As an aside, psychological research has actually shown that there is a large subset of the population that can't actually interpret graphically presented data. This appears not to be a matter of learning or experience, according to the researchers, but is actually some difference in the way visual information is processed. I find this last bit a little hard to believe, but the first bit is certainly true. We've certainly seen how hard it is for some people to interpret scope traces, without the numbers in boxes, and the few graphs of data in Ainslie's daft manuscripts are incorrectly presented, like Figure 2 in the first manuscript, which has the Dependent Variable (temperature over ambient) along the abscissa and the Independent Variable (supplied power) along the ordinate, backwards from conventional data graphing. Ainslie's display gives the viewer a completely different impression of the data than would a correctly presented graph.

Reference:
Tufte, ER (1983). The Visual Display of Quantitative Information. Pretty much the whole book.

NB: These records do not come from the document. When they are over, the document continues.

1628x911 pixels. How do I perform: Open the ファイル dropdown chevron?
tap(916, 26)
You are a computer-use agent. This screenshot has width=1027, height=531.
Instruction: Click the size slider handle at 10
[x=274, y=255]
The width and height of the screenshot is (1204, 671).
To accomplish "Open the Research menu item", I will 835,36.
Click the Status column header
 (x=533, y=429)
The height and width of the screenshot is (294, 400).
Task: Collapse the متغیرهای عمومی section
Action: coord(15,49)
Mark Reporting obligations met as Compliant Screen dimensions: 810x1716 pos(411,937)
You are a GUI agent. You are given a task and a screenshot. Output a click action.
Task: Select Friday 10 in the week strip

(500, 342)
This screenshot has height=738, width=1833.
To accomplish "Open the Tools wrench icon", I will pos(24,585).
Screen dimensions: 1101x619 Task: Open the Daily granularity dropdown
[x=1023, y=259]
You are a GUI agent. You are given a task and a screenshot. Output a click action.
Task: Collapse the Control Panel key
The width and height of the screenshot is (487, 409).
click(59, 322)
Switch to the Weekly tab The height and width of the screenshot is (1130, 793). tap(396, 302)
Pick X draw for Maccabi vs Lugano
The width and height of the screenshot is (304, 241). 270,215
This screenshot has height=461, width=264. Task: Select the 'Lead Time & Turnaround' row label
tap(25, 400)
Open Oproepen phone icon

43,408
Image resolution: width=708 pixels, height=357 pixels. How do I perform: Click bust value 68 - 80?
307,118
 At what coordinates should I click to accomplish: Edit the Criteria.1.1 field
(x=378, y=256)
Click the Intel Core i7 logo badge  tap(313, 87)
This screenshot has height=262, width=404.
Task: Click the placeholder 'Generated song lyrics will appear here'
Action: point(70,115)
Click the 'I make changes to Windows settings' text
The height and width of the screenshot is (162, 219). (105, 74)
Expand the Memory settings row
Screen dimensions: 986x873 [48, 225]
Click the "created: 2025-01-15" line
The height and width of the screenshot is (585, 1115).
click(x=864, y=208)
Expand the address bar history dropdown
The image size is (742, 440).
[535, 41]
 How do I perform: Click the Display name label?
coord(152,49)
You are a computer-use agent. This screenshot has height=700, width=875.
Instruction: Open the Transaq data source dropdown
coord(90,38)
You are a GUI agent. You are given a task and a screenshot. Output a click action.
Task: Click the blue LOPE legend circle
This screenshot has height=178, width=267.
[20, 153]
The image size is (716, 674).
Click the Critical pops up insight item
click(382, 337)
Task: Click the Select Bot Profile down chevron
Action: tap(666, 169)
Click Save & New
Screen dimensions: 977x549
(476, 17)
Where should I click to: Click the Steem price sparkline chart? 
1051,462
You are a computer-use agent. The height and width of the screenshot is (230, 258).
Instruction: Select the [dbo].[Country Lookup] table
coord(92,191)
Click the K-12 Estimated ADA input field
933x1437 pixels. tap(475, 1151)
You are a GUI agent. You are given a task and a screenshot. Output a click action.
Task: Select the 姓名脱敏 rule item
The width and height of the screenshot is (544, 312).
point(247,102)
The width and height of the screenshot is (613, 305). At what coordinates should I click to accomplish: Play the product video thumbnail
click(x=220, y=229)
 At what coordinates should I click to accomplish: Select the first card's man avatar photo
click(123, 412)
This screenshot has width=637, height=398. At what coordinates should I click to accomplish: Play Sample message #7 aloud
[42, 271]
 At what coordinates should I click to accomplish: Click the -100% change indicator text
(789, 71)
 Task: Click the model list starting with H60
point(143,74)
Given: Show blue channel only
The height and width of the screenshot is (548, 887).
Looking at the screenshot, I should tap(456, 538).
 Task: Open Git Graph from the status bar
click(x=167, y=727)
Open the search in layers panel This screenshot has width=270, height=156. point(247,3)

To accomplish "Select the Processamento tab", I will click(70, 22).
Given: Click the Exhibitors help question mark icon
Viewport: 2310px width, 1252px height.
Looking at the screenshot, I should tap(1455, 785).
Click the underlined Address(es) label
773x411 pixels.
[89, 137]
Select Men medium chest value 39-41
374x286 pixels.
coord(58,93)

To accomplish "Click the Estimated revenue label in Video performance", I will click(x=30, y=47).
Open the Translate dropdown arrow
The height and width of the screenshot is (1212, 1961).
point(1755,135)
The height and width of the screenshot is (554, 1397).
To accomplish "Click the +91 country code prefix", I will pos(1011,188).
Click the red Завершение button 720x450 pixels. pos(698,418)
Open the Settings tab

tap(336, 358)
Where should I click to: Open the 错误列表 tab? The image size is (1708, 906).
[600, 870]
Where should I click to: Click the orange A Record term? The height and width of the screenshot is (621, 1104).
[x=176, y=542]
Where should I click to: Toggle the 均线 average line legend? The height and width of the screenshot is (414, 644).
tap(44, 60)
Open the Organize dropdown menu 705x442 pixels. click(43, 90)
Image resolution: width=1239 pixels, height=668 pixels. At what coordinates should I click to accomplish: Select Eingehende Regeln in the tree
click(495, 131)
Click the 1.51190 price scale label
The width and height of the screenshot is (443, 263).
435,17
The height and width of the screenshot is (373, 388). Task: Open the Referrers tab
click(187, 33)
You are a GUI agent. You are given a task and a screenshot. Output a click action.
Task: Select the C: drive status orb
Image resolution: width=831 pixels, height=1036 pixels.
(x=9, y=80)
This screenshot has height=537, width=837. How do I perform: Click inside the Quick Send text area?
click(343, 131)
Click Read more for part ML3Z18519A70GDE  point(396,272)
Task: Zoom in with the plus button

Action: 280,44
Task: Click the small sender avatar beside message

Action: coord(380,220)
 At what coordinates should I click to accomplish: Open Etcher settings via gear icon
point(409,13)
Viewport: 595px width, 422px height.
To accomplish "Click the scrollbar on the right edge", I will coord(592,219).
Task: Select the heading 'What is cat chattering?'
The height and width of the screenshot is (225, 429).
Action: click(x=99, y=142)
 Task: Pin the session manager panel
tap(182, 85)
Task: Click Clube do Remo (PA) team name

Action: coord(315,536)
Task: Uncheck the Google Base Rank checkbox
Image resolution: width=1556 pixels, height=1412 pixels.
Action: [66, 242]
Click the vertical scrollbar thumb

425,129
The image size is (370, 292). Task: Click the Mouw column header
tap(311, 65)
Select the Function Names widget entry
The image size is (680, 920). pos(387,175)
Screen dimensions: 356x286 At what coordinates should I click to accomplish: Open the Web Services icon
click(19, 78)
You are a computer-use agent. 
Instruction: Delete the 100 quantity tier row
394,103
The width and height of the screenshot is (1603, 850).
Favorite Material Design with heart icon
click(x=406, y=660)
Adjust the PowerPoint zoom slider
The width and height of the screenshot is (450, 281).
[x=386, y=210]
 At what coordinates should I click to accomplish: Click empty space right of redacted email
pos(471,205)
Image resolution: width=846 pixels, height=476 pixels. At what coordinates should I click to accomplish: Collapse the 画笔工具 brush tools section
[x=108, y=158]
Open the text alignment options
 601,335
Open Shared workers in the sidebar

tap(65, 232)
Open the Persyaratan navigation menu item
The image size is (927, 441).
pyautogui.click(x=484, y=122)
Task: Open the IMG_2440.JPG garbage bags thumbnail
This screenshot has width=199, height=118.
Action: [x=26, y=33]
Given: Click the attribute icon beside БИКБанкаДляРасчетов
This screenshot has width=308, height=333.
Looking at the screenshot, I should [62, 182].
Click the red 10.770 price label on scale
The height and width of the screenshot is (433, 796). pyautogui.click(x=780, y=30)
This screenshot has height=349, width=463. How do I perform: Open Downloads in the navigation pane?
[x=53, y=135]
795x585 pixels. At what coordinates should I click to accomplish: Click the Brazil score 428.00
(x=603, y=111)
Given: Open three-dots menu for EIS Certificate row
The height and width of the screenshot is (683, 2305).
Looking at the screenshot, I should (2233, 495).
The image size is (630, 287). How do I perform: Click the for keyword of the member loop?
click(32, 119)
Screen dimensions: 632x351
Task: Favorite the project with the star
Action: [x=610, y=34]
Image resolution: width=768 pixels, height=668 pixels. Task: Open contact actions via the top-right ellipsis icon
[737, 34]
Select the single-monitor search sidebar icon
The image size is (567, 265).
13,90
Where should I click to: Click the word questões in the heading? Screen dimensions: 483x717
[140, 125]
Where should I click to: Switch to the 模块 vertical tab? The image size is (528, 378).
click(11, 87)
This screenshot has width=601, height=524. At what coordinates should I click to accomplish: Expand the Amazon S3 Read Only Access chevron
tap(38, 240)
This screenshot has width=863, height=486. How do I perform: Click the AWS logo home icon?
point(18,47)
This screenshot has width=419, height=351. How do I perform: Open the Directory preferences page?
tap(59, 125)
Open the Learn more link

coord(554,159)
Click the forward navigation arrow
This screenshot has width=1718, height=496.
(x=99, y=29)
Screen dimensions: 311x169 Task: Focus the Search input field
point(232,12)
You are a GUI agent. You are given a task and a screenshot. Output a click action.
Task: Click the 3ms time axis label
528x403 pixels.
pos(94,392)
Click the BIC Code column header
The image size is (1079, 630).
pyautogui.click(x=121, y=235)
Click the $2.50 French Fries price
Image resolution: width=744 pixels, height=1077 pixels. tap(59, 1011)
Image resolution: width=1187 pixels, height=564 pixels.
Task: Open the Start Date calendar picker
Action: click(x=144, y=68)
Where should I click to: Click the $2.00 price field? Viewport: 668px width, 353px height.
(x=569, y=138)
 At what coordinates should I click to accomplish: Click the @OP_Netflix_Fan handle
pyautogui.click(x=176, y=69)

One way to overcome intuitive interpretation is to use direct interpretation:  One can simply find dependent results for particular independent input values.  If for example one had a 0.2uH inductor, a known input voltage of 400Vac, and a measured voltage of 4Vac, one would see that ratio is 1/100.  One could then go to the Y axis and find 1/100 as an approximation and then see that low and behold that corresponds to w=R/100L.  Knowing that F is 2.4MHz, and that w=2piF ~15E6, one could estimate that R ~500 Ohms.  Could someone then further use this dark alchemy to estimate the true current?????  Could it be that the current would be a close approximation to:  Ipp = Vpp/jwL????  How much is 4V/5Ohms?????  Is it 14A as Ms. Ainslie insists?